Ladies, you’ve got this.
Usually when you hear the words “retirement” and “women” in the same sentence, the news is grim. But finally, there’s some positive news: The number of women who’ve reached the $1 million-plus mark in their 401(k) accounts has doubled over the last 12 years, according to Fidelity figures provided to The New York Times.
Even more impressive? Women actually reach the milestone faster than men do, at an average age of 58½ versus 59.3.
Stereotypes about women being more risk averse than men didn’t ring true in the research. Among Fidelity’s 401(k) millionaires who earn less than $150,000, the sexes had similar investing habits; women hold about 77% of their nest egg in stocks, versus 76% for men. And both had similar rates of return and had saved for approximately the same amount of time, about 30 years.
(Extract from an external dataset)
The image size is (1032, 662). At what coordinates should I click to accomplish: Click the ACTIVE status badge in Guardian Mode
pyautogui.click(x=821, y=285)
So what’s behind these women’s retirement success? They’re putting away a higher percentage of their pay. Women in that same income demographic are saving an average of 18.1% of their salaries and receiving a 6.8% employer match, which means that the equivalent of nearly a quarter of their income is going toward retirement each year. That total for men, including the match, is at 22.8%. (This, despite the fact that these women earn a lower average salary than men — $117,000 versus $118,800.)
These stats should give us all some motivation to kick up a notch that 401(k) contribution we may have put on the back burner. What baby steps can you take now that could make a big difference down the line? Here are a few suggestions.
Contribute at least enough to get an employer match. The study shows how much of a difference that company match makes. If you’re not saving at least enough of your income to take advantage of this employee perk, you’re leaving money on the table.
Try to up your contribution by even a tiny bit. It’s easy to set your 401(k) contribution when you start a job and forget it. But try to revisit that percentage periodically; benefits season could be a good trigger to remind you to do it every year. Even a 1% to 2% boost will help.
Up your contribution whenever you get a raise. Expecting a promotion soon? Congrats — now think about diverting a portion of that raise to retirement. For instance, if you’re expecting your salary to go up by 5% next year, why not raise your contribution by 5%, too?
Send some of your bonus money to retirement. If a year-end bonus is on its way, earmark some of it for retirement before you use it up to pay for your big ski vacation. It’ll be a win-win.